Art: Sewell, Ritter And Key Give Old Masterpiece A Fresh Lick Of Paint
The set-up of Yasmina Reza's international award-winning hit Art — here given a 20th anniversary revival by the same creative team who staged the first UK production — is simple. After Serge (Rufus Sewell) buys a painting of white stripes on a white background by a well-known contemporary artist for a hundred thousand euros, he has a big bust-up with his friend Marc (Paul Ritter), who regards it as "shit". Mutual buddy Yvan (Tim Key) tries to mollify them but becomes embroiled in a bitter argument that threatens to break up their long-term friendship.
Reza elaborates the initial premise with intricate, almost geometrical precision in a series of short scenes involving monologues and duologues with asides, followed by a longer final scene featuring all three characters together, before a brief epilogue. This 'big small play' of 90 interval-less minutes is a deft comedy of manners that packs in quite a lot of serious ideas.
It does of course touch on modern art, suggesting that so much depends on the viewer's personal perspective (Serge represents the pretentious end of the scale, Marc the philistine end). It also satirises over-inflated art-market prices, which soared in the 90s (and remain absurdly high today), though value is also subjective.
But the main theme is friendship; in particular, male friendship with its tensions, rivalries and awkward intimacy. A sort of power struggle with possible homoerotic undertones develops between Serge and his erstwhile mentor Marc, while the haplessly vacillating Yvan is caught in the middle, acting sometimes as a peacemaker, other times as a punch bag.
Christopher Hampton's beautifully precise translation from the French allows Reza's wit to shine. Director Matthew Warchus captures the subtleties of the psychological interplay as well as getting the maximum amount of laughs out of what is a very funny play.

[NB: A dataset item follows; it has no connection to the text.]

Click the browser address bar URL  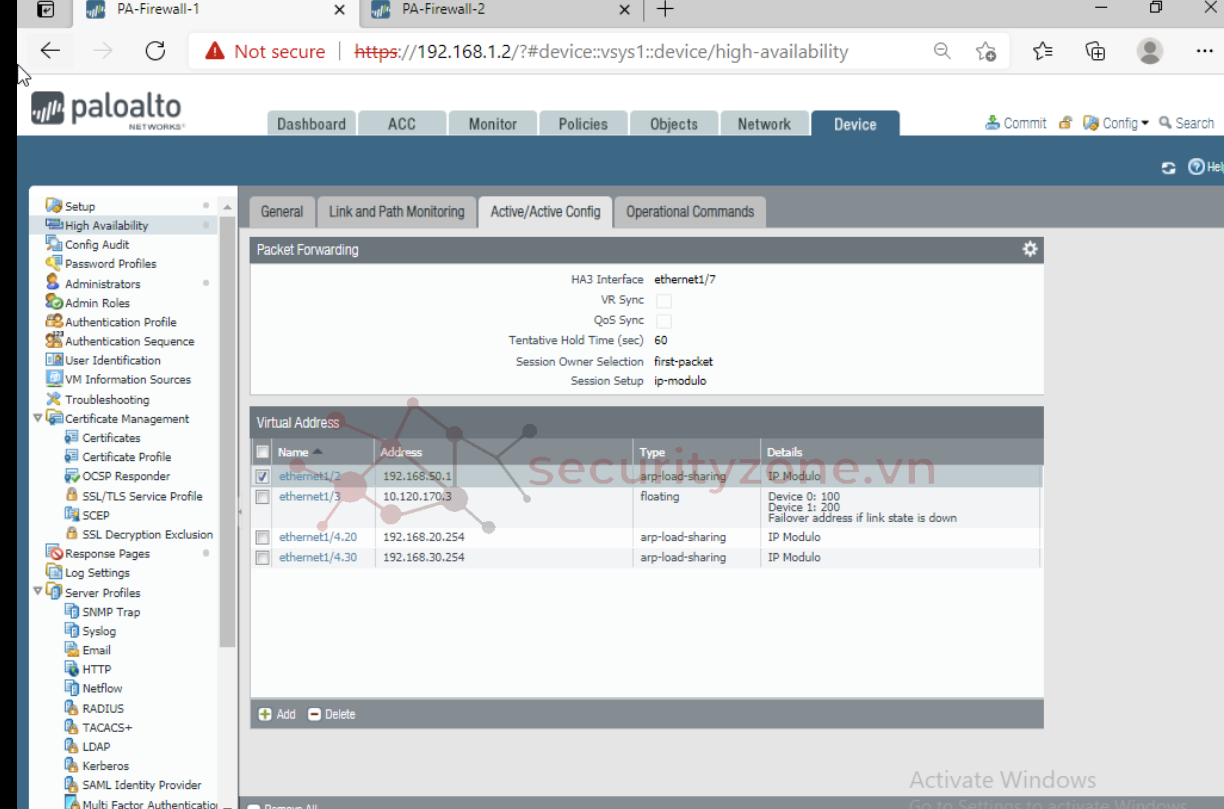click(x=600, y=51)
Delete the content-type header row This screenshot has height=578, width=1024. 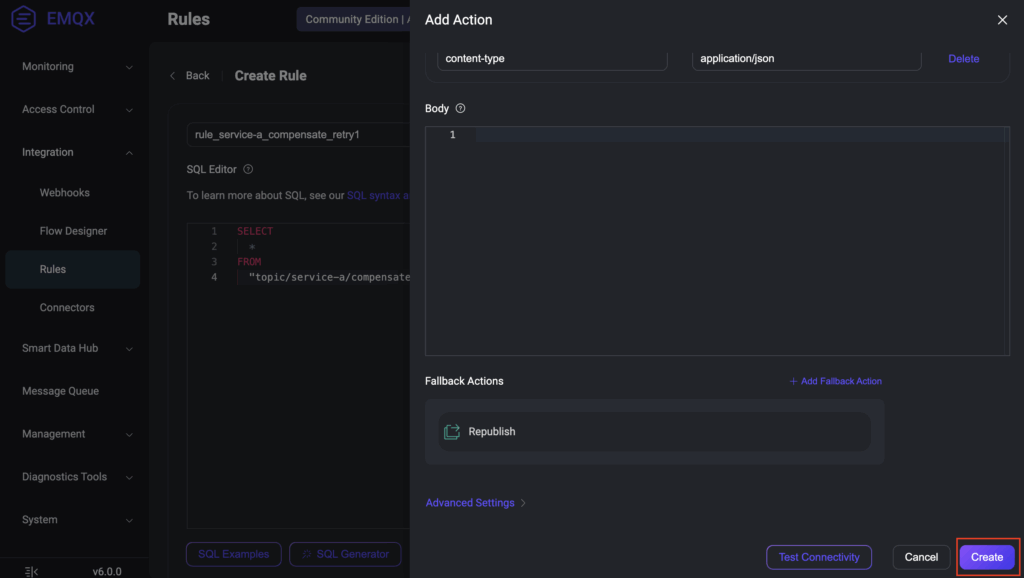[x=963, y=59]
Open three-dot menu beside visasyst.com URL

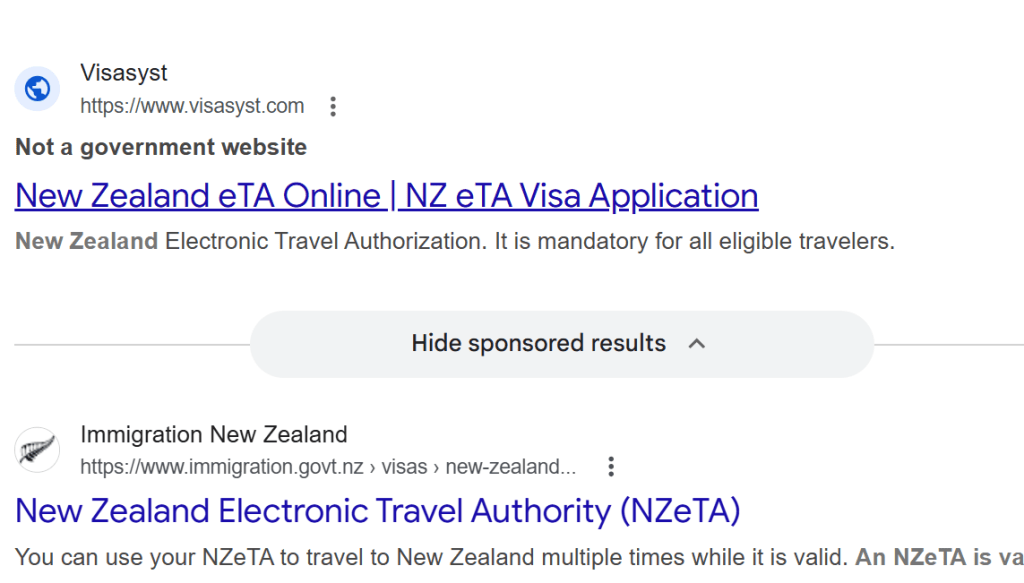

Mark Thompson's minimalist set changes just the artwork for each friend's apartment (a traditional landscape for Marc, a still life painted by his father for Yvan, in addition to Serge's notorious white abstract), while Hugh Vanstone's slanted light beams project shadows on the unadorned walls.
The cast superbly convey the shifting dynamics between the characters. It's ambivalent whether Sewell's coolly detached divorcee is buying into the painting itself or just fancies himself as a collector. Ritter's outrageously cynical and controlling Marc openly admits he "believes in nothing", though he is evidently emotionally involved with Serge. Both turn on the neurotically complaisant and indecisive Yvan, given a hilariously scene-stealing performance by Tim Key, as they advise him not to go through with his imminent wedding ... but are they motivated by true friendship?
Art is on at the Old Vic Theatre, The Cut, SE1 8NB until 18 February. Tickets £12‒£65. Londonist saw this production on a complimentary ticket.